Scan the data, and whenever a line contains "computer", copy it.

··· Input ···

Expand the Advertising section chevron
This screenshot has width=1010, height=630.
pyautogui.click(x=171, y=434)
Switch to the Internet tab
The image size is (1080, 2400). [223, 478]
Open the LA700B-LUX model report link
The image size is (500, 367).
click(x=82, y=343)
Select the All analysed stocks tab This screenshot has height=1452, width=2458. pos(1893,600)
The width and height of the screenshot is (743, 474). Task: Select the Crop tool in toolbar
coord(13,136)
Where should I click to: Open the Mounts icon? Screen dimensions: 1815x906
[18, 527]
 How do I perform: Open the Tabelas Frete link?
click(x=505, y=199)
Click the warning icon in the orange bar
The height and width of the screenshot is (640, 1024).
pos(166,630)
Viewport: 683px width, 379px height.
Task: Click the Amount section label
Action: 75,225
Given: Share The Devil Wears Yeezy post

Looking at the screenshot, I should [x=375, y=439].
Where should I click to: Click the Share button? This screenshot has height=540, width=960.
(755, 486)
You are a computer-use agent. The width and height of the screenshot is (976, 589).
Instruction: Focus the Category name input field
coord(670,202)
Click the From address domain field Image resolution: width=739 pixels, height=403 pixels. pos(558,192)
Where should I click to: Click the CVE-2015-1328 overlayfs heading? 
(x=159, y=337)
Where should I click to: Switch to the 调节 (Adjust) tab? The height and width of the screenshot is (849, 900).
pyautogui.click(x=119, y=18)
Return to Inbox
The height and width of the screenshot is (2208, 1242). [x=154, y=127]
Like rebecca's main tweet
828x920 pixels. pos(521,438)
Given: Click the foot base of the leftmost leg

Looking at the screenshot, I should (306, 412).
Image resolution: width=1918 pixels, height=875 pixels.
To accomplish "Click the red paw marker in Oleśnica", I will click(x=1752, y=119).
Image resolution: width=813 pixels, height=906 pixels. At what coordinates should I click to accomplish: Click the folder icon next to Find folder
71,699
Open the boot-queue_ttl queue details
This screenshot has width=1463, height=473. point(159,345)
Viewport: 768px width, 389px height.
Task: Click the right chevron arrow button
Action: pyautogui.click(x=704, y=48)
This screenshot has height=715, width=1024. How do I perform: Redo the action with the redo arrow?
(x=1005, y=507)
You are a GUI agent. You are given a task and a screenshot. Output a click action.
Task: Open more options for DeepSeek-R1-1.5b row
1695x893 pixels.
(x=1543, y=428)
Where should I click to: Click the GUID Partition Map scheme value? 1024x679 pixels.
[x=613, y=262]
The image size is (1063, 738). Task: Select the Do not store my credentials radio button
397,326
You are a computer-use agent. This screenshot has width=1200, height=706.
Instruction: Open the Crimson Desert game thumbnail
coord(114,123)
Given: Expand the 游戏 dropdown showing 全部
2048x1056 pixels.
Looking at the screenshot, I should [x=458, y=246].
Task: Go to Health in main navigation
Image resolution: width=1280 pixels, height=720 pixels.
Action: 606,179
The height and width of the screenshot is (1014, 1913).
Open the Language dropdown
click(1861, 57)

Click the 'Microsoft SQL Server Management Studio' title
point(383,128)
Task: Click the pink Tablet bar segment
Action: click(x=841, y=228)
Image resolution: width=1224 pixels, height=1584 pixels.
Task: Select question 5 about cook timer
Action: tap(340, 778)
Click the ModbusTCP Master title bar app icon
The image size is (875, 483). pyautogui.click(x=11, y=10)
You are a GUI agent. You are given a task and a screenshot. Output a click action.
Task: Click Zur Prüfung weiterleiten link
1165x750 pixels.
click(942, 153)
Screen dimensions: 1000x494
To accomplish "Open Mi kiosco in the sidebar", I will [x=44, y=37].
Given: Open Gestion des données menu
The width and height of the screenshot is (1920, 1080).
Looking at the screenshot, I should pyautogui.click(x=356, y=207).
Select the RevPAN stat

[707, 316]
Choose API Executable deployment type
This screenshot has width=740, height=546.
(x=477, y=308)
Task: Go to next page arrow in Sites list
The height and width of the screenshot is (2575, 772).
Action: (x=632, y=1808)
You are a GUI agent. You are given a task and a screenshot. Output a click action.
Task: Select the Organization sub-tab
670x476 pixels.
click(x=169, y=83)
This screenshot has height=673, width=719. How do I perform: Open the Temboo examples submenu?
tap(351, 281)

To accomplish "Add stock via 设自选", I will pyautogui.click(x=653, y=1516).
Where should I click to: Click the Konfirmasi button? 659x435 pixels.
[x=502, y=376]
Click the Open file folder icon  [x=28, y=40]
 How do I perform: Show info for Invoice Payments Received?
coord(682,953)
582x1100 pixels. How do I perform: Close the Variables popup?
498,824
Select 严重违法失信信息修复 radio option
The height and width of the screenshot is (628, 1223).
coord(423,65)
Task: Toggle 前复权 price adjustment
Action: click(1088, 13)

···

● **Result of the task**
You are a computer-use agent. The width and height of the screenshot is (976, 589).
You are a computer-use agent. This screenshot has width=1200, height=706.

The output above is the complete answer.